Para o sindicato, desde 2002, os ônibus por fretamento já seguem regras diferenciadas para circulação em determinadas vias na cidade de São Paulo. Há proibição de transitar nas avenidas Nove de Julho, João Dias e na avenida Paulista, a circulação tem horários restritos. "O setor se organizou para seguir as normas impostas nessas vias, no entanto, 'restringir o mínimo necessário', como aponta a Secretaria e outros órgãos, tornaria a operação inadequada", comenta.

Já existem problemas enfrentados pela categoria quanto à criação de paradas de ônibus para embarque e desembarque dos passageiros. "As paradas devem ser organizadas e estabelecidas pelo poder público. Buscamos saídas há vários anos, no entanto, até hoje não foram apresentadas soluções. Não adianta prejudicar a população que faz uso do fretamento".

O Transfretur em conjunto com o Departamento de Transporte Público (DTP), com a Companhia de Engenharia de Tráfego (CET) e a São Paulo Transporte (SPTrans) se reuniram em 2008 para discutir o serviço de fretamento abordando todos os aspectos benéficos e os problemas.
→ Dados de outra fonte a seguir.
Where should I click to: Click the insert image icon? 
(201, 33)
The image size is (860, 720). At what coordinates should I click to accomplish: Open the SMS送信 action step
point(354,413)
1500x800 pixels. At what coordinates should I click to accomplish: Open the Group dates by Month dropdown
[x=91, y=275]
Uma das determinações foi realizar uma pesquisa para obter um retrato do serviço que serviria de base para tomar medidas mais adequadas. A coleta de informações foi encerrada no dia 31 de janeiro de 2009, alega o diretor da entidade.
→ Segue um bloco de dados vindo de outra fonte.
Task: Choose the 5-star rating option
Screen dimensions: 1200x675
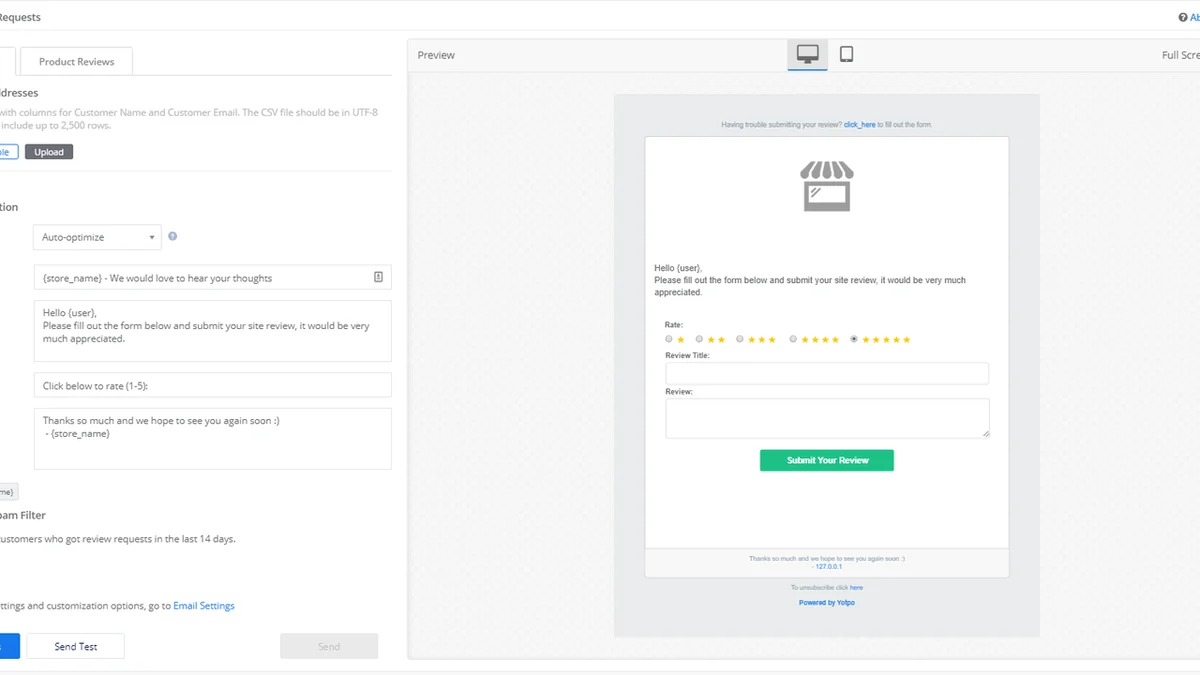Action: pos(853,339)
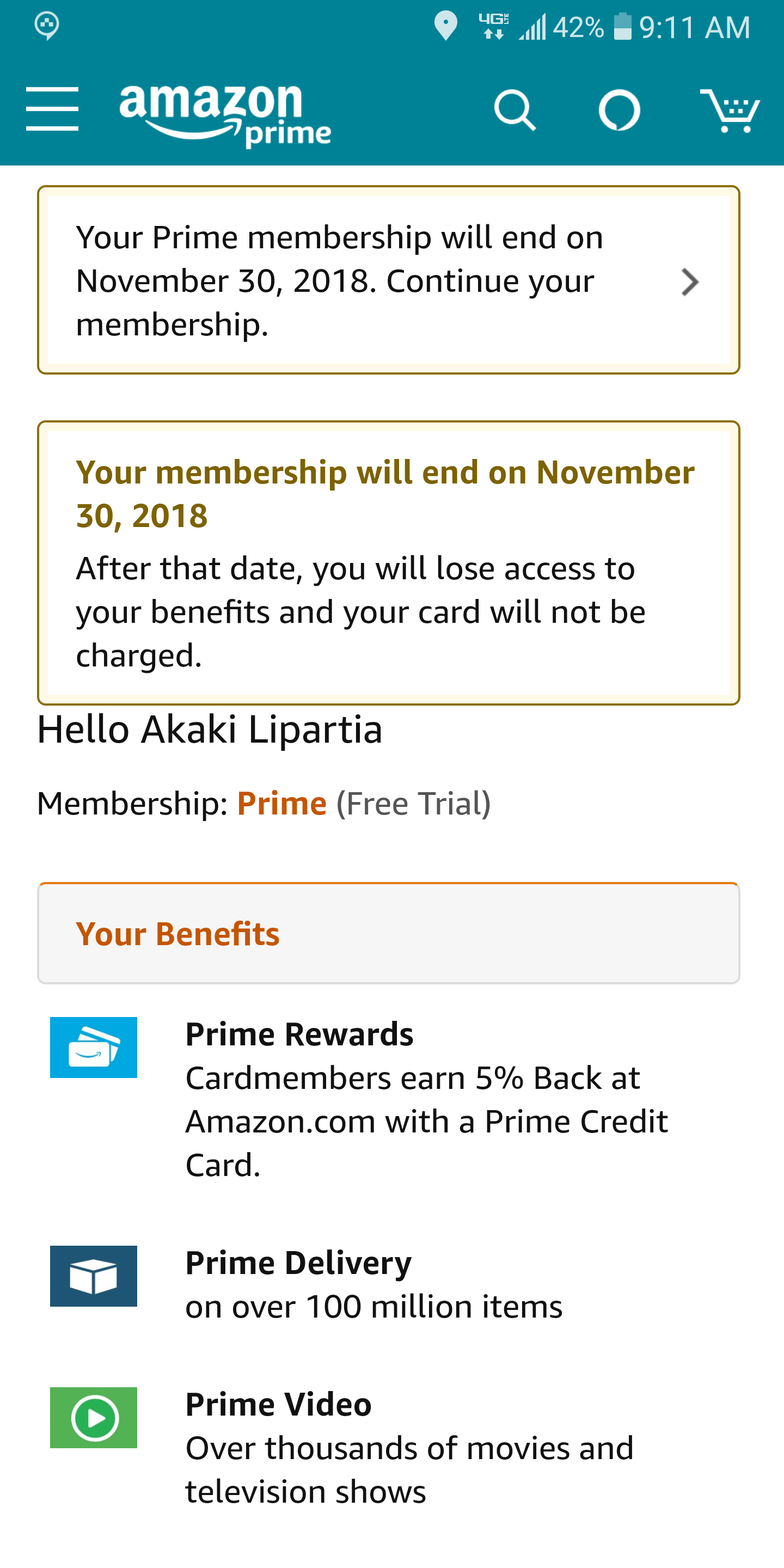The image size is (784, 1568).
Task: Tap the orange Prime membership label
Action: point(282,804)
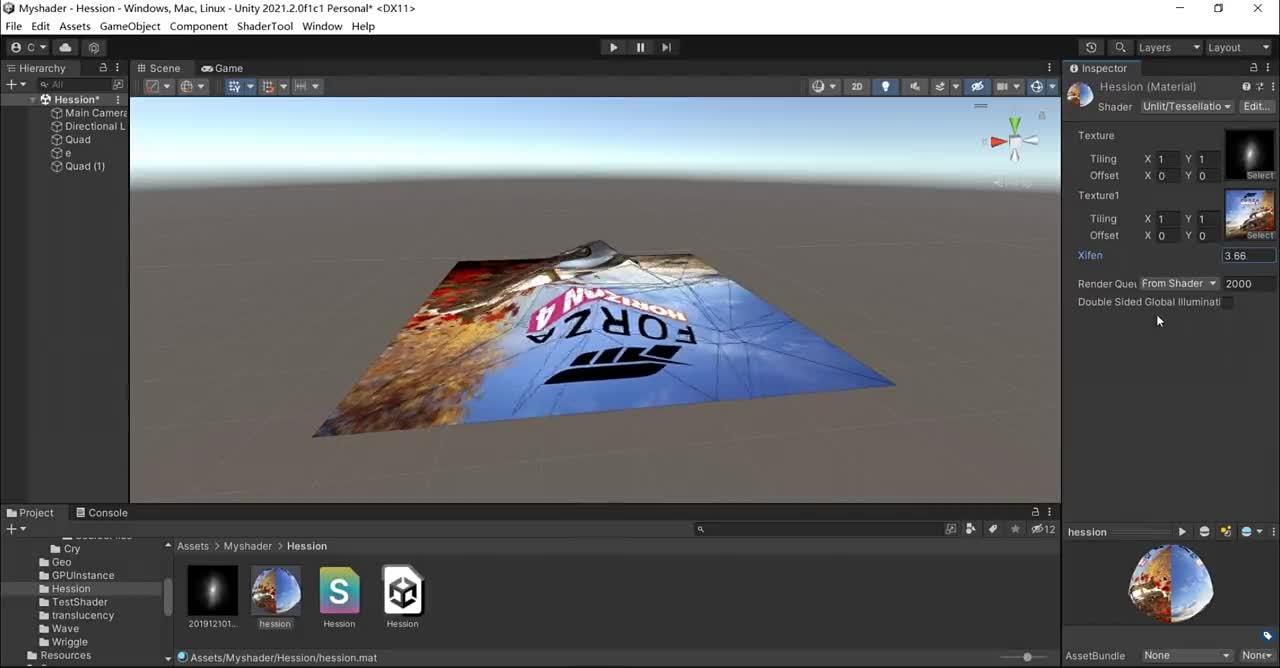Switch to the Game tab
This screenshot has height=668, width=1280.
[x=222, y=68]
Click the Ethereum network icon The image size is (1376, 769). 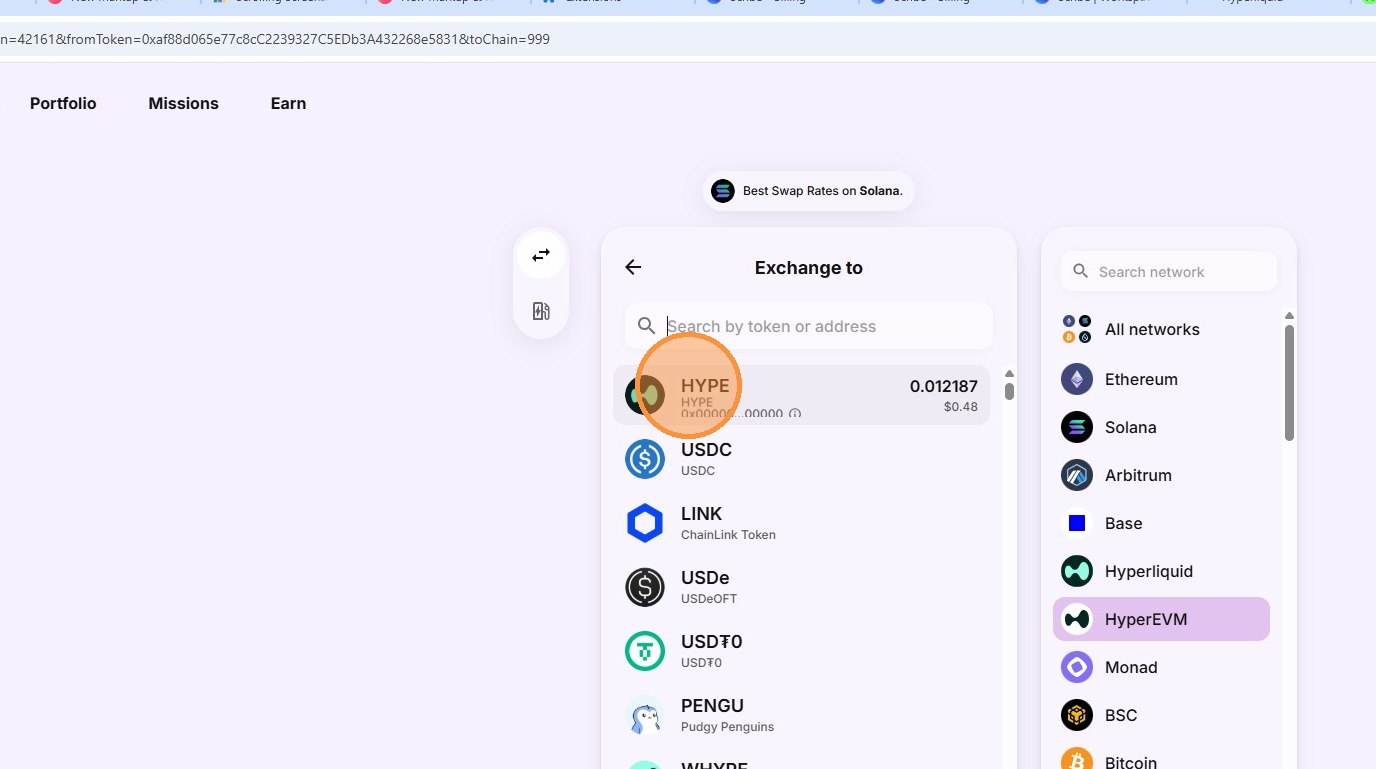coord(1077,379)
Uma pesquisa realizada em 2008 pelo Instituto LPM, encomendada pelo Transfretur, apontou que um único ônibus por fretamento retira 19 carros na rua. Santos acredita que restringir a operação dos estimados 600 ônibus que transitam nessas vias é colocar, em média, mais 11.400 carros em circulação nos mesmos pontos e em horários de pico. "A proporção é simples, pois o usuário do fretamento é o que deixou o carro em casa, e isso já foi comprovado num levantamento realizado pelo Sindicato", complementa.
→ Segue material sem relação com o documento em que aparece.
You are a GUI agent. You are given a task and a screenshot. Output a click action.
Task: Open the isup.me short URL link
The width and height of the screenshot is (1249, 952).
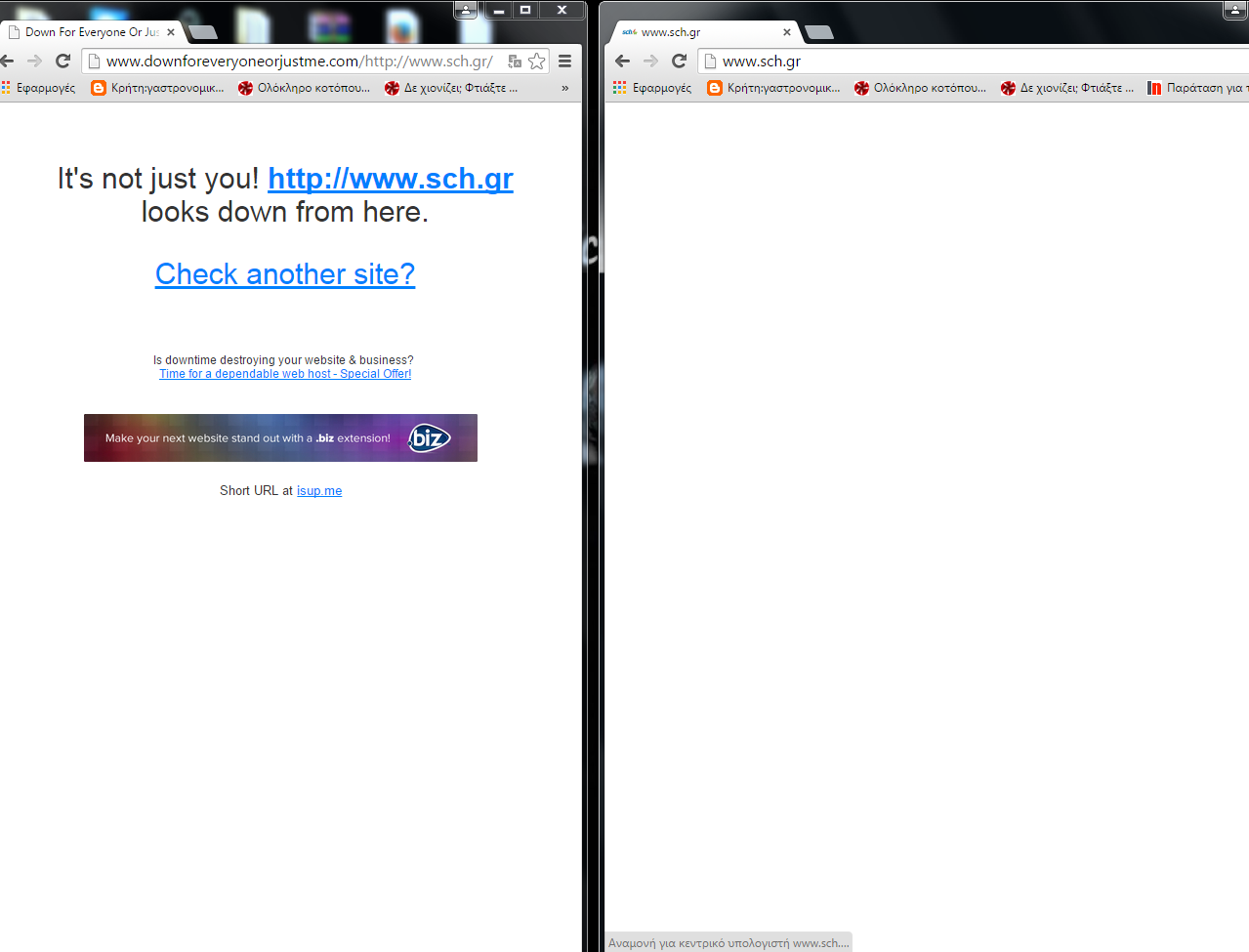point(319,491)
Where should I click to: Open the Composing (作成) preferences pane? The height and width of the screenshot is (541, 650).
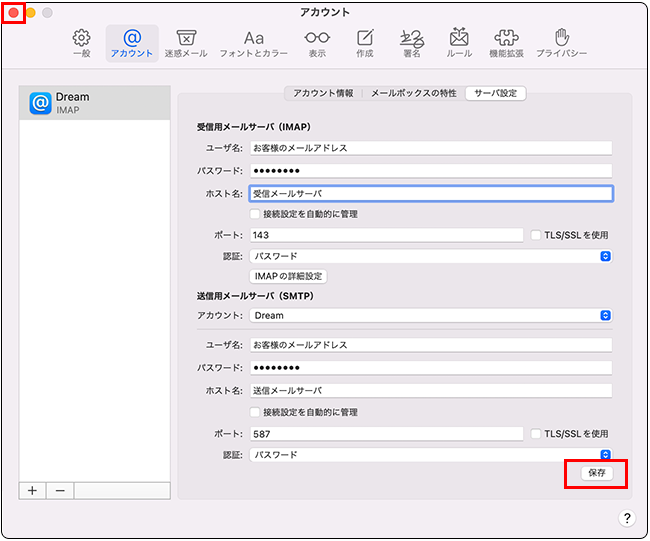pos(364,43)
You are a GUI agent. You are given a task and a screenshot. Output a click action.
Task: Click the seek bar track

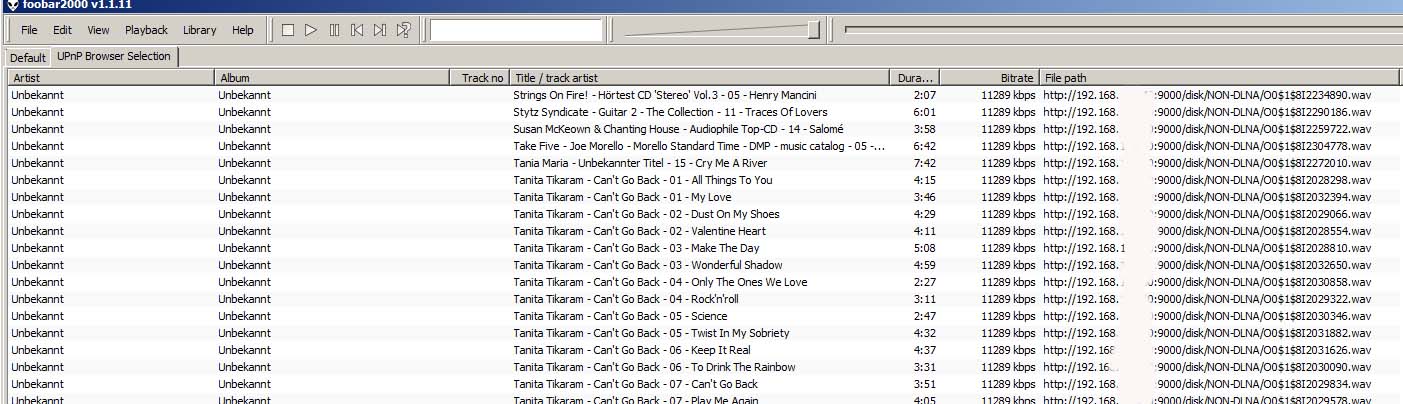1120,30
O serviço de transporte por fretamento nasceu na década de 50, no Grande ABC, período da industrialização, para realizar o transporte dos empregados das indústrias que se instalavam na região. Hoje cerca de 30% das empresas com mais de 100 funcionários já utilizam a modalidade. "O fretamento regularizado é essencial para assegurar a existência das diferentes escalas de trabalho nas empresas. É ele que permite que os períodos noturnos sejam cumpridos nas empresas. Como serão transportados esses funcionários, se o transporte público não atende nesses horários?", indaga o diretor.

Segundo o Transfretur, os ônibus fretados em circulação em São Paulo trazem moradores das cidades vizinhas e de bairros mais distantes do centro, de regiões nas quais o transporte público é mais deficiente e demorado. "Sabemos que a origem de muitos desses ônibus, que circulam nos locais onde querem impor mais restrições, são do extremo Leste da cidade e também de Sorocaba, Campinas, Santos, São José dos Campos, Itatiba, Jundiaí e Vinhedo, dentre outras. Milhares de trabalhadores serão prejudicados", finaliza.